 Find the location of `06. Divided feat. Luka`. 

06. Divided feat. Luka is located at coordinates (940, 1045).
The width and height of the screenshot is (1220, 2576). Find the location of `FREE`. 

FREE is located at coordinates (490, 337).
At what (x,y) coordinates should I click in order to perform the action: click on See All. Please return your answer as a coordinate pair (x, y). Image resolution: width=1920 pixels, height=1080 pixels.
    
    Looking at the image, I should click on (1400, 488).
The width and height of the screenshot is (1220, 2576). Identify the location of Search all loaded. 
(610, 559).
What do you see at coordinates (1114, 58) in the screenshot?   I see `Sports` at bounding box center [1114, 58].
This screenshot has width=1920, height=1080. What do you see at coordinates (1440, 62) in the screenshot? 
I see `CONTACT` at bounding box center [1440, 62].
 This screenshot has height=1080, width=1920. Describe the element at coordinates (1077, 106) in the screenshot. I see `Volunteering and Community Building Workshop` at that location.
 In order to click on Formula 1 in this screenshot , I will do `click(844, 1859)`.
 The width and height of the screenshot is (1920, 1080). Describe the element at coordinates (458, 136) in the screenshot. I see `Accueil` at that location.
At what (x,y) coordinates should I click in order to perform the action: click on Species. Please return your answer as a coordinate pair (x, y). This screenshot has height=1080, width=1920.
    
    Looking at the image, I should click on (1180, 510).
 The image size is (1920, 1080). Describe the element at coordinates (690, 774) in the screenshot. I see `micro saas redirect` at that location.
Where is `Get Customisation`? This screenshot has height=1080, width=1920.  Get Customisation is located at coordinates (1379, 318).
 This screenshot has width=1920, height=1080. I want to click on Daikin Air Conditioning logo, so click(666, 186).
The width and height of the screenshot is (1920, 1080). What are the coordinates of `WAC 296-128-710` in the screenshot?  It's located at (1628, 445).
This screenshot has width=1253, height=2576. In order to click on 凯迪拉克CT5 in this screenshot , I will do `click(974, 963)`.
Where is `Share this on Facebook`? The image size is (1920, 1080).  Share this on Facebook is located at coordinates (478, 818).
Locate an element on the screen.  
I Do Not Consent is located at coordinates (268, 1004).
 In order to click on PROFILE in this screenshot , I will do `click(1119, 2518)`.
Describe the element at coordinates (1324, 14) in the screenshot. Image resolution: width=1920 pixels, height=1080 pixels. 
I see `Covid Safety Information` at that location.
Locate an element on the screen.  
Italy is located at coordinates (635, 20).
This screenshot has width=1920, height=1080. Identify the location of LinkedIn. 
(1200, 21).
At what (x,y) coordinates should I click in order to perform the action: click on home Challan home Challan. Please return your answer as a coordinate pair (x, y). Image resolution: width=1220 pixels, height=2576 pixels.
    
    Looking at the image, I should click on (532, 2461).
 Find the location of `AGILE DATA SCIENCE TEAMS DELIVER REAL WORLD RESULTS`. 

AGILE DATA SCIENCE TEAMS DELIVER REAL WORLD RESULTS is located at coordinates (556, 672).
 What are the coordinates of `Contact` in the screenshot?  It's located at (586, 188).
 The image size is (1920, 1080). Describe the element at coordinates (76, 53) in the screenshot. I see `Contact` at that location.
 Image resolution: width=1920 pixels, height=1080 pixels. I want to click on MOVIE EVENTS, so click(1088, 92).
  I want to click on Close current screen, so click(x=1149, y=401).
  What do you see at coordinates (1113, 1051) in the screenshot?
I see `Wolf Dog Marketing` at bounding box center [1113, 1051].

____________

Give back every one of the records above word for word, with nothing changed.

 Find the location of `06. Divided feat. Luka`. 

06. Divided feat. Luka is located at coordinates (940, 1045).
The width and height of the screenshot is (1220, 2576). Find the location of `FREE`. 

FREE is located at coordinates (490, 337).
At what (x,y) coordinates should I click in order to perform the action: click on See All. Please return your answer as a coordinate pair (x, y). Image resolution: width=1920 pixels, height=1080 pixels.
    
    Looking at the image, I should click on (1400, 488).
The width and height of the screenshot is (1220, 2576). Identify the location of Search all loaded. 
(610, 559).
What do you see at coordinates (1114, 58) in the screenshot?   I see `Sports` at bounding box center [1114, 58].
This screenshot has width=1920, height=1080. What do you see at coordinates (1440, 62) in the screenshot? 
I see `CONTACT` at bounding box center [1440, 62].
 This screenshot has height=1080, width=1920. Describe the element at coordinates (1077, 106) in the screenshot. I see `Volunteering and Community Building Workshop` at that location.
 In order to click on Formula 1 in this screenshot , I will do `click(844, 1859)`.
 The width and height of the screenshot is (1920, 1080). Describe the element at coordinates (458, 136) in the screenshot. I see `Accueil` at that location.
At what (x,y) coordinates should I click in order to perform the action: click on Species. Please return your answer as a coordinate pair (x, y). This screenshot has height=1080, width=1920.
    
    Looking at the image, I should click on (1180, 510).
 The image size is (1920, 1080). Describe the element at coordinates (690, 774) in the screenshot. I see `micro saas redirect` at that location.
Where is `Get Customisation`? This screenshot has height=1080, width=1920.  Get Customisation is located at coordinates (1379, 318).
 This screenshot has width=1920, height=1080. I want to click on Daikin Air Conditioning logo, so click(666, 186).
The width and height of the screenshot is (1920, 1080). What are the coordinates of `WAC 296-128-710` in the screenshot?  It's located at (1628, 445).
This screenshot has width=1253, height=2576. In order to click on 凯迪拉克CT5 in this screenshot , I will do `click(974, 963)`.
Where is `Share this on Facebook`? The image size is (1920, 1080).  Share this on Facebook is located at coordinates (478, 818).
Locate an element on the screen.  
I Do Not Consent is located at coordinates (268, 1004).
 In order to click on PROFILE in this screenshot , I will do `click(1119, 2518)`.
Describe the element at coordinates (1324, 14) in the screenshot. Image resolution: width=1920 pixels, height=1080 pixels. 
I see `Covid Safety Information` at that location.
Locate an element on the screen.  
Italy is located at coordinates (635, 20).
This screenshot has width=1920, height=1080. Identify the location of LinkedIn. 
(1200, 21).
At what (x,y) coordinates should I click in order to perform the action: click on home Challan home Challan. Please return your answer as a coordinate pair (x, y). Image resolution: width=1220 pixels, height=2576 pixels.
    
    Looking at the image, I should click on (532, 2461).
 Find the location of `AGILE DATA SCIENCE TEAMS DELIVER REAL WORLD RESULTS`. 

AGILE DATA SCIENCE TEAMS DELIVER REAL WORLD RESULTS is located at coordinates (556, 672).
 What are the coordinates of `Contact` in the screenshot?  It's located at (586, 188).
 The image size is (1920, 1080). Describe the element at coordinates (76, 53) in the screenshot. I see `Contact` at that location.
 Image resolution: width=1920 pixels, height=1080 pixels. I want to click on MOVIE EVENTS, so click(1088, 92).
  I want to click on Close current screen, so click(x=1149, y=401).
  What do you see at coordinates (1113, 1051) in the screenshot?
I see `Wolf Dog Marketing` at bounding box center [1113, 1051].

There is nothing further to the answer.